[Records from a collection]
********************

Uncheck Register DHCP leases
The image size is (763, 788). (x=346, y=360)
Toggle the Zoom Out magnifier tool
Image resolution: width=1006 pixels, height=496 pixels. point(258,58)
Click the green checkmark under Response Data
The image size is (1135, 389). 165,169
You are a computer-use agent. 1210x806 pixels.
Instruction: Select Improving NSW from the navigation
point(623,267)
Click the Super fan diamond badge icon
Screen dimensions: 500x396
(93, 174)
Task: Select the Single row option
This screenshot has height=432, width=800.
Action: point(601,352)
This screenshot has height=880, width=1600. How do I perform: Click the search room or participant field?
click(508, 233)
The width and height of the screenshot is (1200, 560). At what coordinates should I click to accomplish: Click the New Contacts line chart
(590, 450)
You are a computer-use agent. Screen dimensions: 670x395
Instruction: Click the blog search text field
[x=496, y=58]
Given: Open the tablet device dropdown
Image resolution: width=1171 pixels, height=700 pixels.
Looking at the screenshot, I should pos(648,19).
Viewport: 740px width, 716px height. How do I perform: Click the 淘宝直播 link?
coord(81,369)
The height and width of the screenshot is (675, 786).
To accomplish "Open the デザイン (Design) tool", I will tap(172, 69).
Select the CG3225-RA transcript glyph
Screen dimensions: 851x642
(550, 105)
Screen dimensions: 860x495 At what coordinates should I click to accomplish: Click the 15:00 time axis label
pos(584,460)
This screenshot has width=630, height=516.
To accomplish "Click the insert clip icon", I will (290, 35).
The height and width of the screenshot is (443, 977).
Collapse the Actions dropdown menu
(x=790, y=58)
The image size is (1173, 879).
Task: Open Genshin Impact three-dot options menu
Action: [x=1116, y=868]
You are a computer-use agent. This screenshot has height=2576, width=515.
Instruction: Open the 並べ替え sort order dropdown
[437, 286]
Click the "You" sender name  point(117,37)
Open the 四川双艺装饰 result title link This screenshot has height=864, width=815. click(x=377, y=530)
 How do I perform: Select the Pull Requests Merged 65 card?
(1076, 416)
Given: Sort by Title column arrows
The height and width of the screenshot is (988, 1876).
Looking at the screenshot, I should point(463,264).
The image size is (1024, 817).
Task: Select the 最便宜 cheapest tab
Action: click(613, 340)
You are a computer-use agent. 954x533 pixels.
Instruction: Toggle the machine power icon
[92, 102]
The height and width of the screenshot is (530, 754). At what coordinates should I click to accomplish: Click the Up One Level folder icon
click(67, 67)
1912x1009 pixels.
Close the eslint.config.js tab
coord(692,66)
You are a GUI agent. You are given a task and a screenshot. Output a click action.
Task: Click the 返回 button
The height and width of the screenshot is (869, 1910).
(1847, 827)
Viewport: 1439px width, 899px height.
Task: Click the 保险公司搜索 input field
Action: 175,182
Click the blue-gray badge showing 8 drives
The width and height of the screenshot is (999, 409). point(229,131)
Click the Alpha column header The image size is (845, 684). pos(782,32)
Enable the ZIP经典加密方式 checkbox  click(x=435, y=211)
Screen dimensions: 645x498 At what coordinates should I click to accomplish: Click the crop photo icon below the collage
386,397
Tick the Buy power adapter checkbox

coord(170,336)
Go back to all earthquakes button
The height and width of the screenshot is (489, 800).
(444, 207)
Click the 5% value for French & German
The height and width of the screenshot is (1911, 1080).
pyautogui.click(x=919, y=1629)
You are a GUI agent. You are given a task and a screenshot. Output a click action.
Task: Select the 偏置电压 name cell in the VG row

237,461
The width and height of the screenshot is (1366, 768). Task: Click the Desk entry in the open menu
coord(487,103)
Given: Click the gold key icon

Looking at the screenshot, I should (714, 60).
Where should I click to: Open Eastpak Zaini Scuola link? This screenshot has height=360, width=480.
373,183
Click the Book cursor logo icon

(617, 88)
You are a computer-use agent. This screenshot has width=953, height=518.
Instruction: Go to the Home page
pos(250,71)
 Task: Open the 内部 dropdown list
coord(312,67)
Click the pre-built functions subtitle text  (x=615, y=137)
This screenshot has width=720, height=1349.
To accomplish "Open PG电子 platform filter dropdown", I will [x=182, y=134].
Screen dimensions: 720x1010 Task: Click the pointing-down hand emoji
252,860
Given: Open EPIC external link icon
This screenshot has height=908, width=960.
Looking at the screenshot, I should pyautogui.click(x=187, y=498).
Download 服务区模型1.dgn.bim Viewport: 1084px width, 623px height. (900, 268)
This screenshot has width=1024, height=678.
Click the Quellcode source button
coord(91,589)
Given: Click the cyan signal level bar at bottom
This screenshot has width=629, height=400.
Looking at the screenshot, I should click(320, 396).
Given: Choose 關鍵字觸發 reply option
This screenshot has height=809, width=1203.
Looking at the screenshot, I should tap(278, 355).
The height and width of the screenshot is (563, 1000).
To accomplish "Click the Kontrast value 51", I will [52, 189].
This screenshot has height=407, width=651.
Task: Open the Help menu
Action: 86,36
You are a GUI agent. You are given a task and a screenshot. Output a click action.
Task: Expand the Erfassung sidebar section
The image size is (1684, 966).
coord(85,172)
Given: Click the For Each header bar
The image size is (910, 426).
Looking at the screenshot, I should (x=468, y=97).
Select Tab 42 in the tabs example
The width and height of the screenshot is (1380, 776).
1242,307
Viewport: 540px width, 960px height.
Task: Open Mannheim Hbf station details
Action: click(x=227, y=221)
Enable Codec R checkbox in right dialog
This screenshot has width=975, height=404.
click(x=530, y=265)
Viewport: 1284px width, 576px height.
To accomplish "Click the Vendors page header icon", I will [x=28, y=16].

********************

(What the exercise asks):
Above are some records; copy exactly the lines from the one with "Close the eslint.config.js tab" through the one with "Task: Click the 返回 button", both included, and no others.

(Written response):
Close the eslint.config.js tab
coord(692,66)
You are a GUI agent. You are given a task and a screenshot. Output a click action.
Task: Click the 返回 button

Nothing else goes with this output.